As the House of 3M was about to be no more, what with Brunette, Mrs. L, and I having all gone on to different phases in our lives, I was going through all of my stuff, getting rid of things that I still hadn’t gotten rid of. I was going through some old desk drawers that I would mostly just throw things in and sorting through stacks of papers. Among them I found reams of old e-mails from friends chronicling our college years, which I sadly recycled after skimming them. I find that I’m happier now, although I wouldn’t trade anything in my past, so I don’t really have a need to read about old boyfriends that preceded husbands, fights with people none of us remember anymore, crushes, little victories, big victories, and all of those things that made up our journey to adulthood. But there was something I found that kind of stopped me in my tracks, because I had completely forgotten about it. An old Peace Corps application.
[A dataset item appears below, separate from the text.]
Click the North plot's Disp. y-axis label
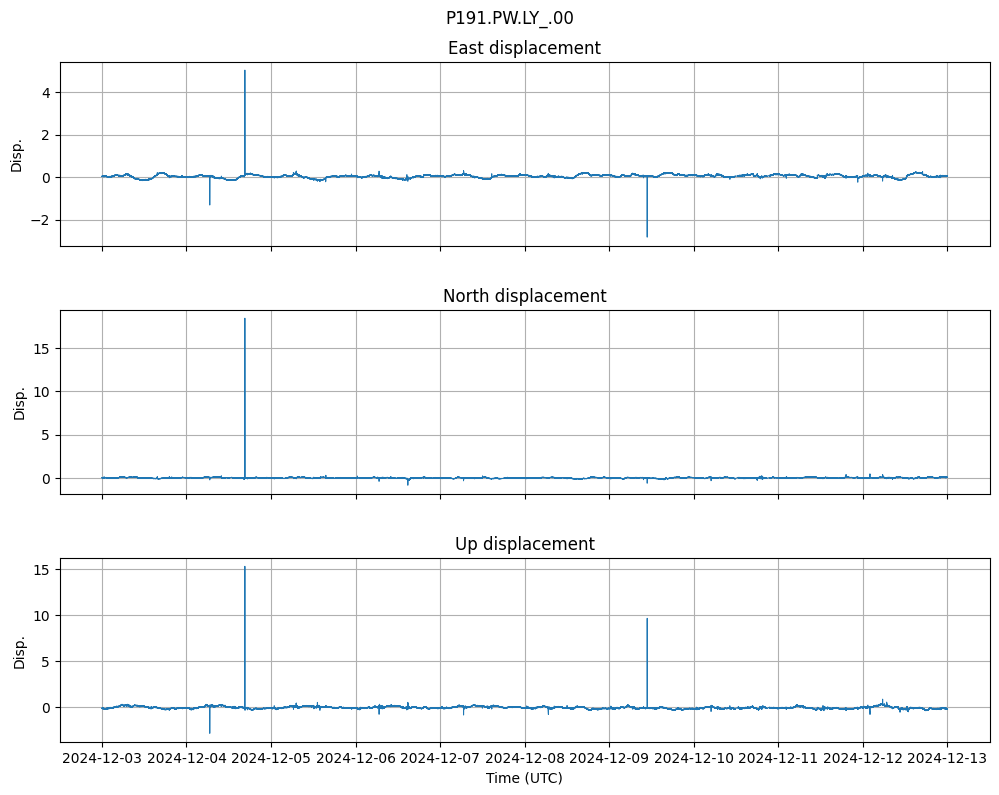This screenshot has height=795, width=999. 18,402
Near the end of college, when I knew that my life had to change because I was a person I wasn’t crazy about stuck in a rut I knew I needed to get out of, I was thinking about all kinds of things that I would have liked to do. My first attempt at finding a grad school program fell through, I had no job lined up, but I knew that I was unhappy and something had to be different soon or it would never be different. Having grown up traveling, and having had a call to service in one form or another most of my life, I think the Peace Corps felt like a really natural step for me. But for some reason, I never even filled out my application. I don’t know why – but there it was, staring me in the face nine years later. Not a pen mark anywhere, no dog-earing on the pages, nothing. Maybe I was too scared to go, maybe I was feeling like my application would be rejected as many others had been recently, or maybe I just changed my mind. But having spoken to Special K about doing something like the Peace Corps post-retirement in many, many years (he’s not really on board with that one) I find it interesting that it’s a life I had considered and completely forgotten about.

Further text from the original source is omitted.